Criteria by which one defines a substance as a neurotransmitter at a specific synapse:

There are four generally accepted criteria for accepting a substance as a neurotransmitter at a given synapse:

1) IT IS SYNTHESIZED IN THE PRESYNAPTIC NEURON (its presence in the nerve terminal can be demonstrated, synthetic enzymes can be identified)

2) IT IS RELEASED FROM THE NERVE TERMINAL UPON STIMULATION (in quantities sufficient to exert its post-synaptic response)

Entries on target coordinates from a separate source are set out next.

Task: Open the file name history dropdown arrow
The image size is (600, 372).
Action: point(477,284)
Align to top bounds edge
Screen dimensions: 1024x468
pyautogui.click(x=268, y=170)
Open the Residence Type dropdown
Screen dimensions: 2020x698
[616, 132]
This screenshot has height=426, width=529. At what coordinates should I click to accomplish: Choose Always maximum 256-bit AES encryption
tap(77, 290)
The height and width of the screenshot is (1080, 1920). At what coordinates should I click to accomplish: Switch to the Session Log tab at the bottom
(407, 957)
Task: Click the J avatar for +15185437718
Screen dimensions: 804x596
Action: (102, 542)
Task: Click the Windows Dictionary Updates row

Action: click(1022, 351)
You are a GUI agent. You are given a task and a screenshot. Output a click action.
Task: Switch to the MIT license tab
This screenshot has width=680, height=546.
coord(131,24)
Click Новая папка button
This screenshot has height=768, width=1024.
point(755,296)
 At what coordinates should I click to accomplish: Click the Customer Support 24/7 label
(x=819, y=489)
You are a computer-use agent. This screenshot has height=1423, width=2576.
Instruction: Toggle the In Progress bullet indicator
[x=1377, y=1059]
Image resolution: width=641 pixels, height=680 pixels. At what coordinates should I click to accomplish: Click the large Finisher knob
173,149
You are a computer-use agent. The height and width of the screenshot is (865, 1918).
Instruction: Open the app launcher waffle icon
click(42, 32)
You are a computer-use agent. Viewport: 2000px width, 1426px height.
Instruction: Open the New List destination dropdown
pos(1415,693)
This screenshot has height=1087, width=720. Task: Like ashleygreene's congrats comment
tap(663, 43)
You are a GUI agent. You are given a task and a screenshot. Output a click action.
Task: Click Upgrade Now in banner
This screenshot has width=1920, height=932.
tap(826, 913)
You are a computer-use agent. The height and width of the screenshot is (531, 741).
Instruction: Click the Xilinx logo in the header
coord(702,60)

3) WHEN THE SUBSTANCE IS APPLIED EXOGENOUSLY IT MIMICS THE ENDOGENOUS TRANSMITTER BOTH PHYSIOLOGICALLY AND PHARMACOLOGICALLY (this is frequently called "identity of action")

4) SPECIFIC MECHANISMS EXIST FOR REMOVING THE SUBSTANCE FROM THE SYNAPTIC CLEFT (debatable for neuropeptides... concept of neuromodulator)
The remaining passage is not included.